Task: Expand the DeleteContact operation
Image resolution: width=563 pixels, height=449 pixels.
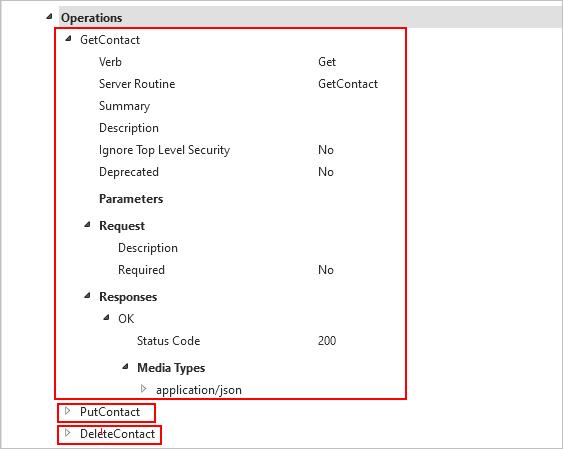Action: point(68,433)

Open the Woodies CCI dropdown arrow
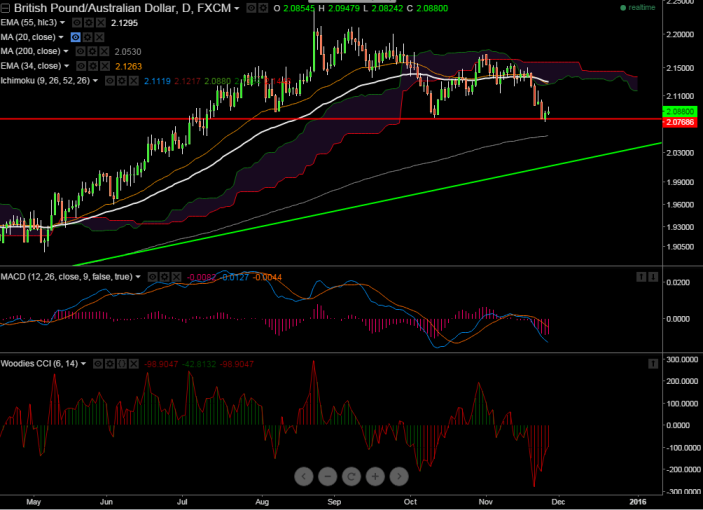(x=84, y=362)
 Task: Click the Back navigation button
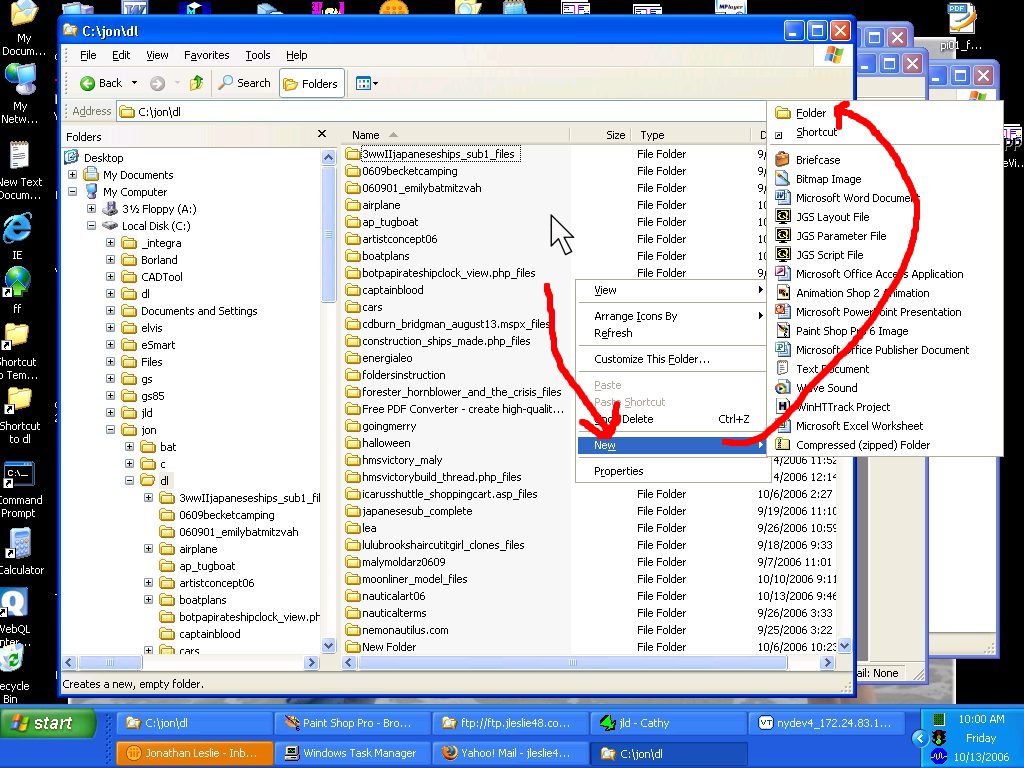[x=100, y=83]
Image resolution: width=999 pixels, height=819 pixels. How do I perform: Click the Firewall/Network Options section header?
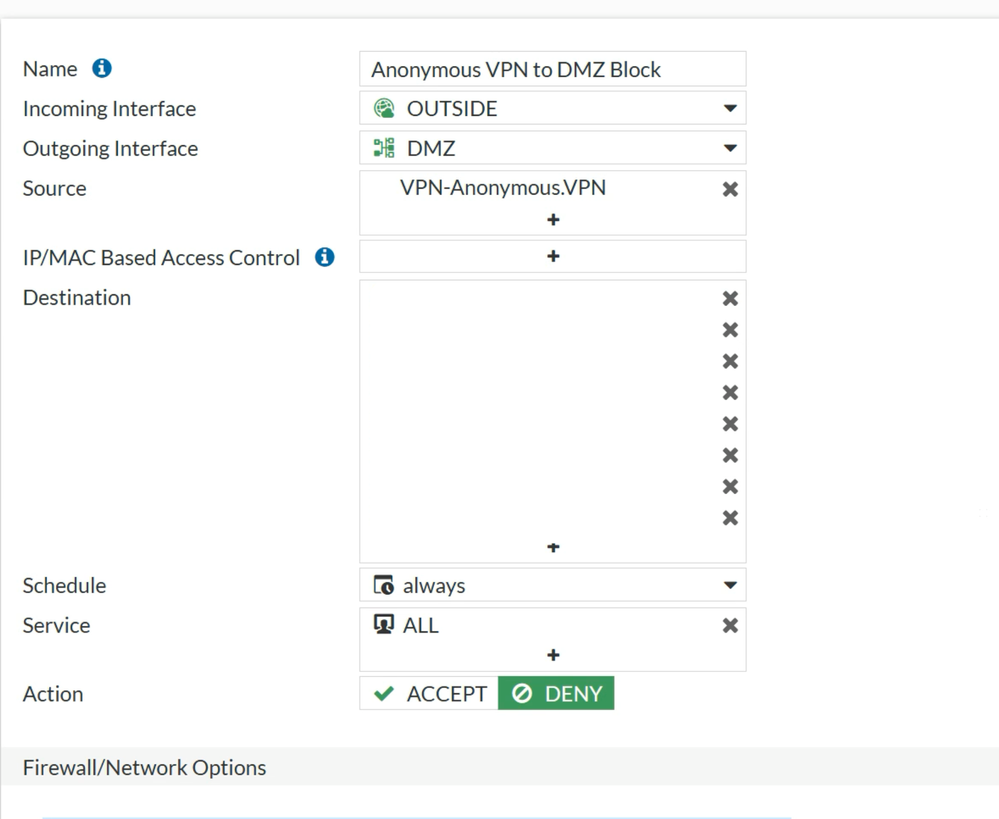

+ + + + +

▶ EXERCISE REQUIREMENTS
Only the pictures are dropped. Otherwise, write out the listing exactly.

▶ PROBLEM SOLUTION
Task: Expand the DeleteContact operation
Image resolution: width=563 pixels, height=449 pixels.
Action: point(68,433)

Open the Woodies CCI dropdown arrow
(x=84, y=362)
 Task: Click the Back navigation button
[x=100, y=83]
Image resolution: width=999 pixels, height=819 pixels. How do I perform: Click the Firewall/Network Options section header?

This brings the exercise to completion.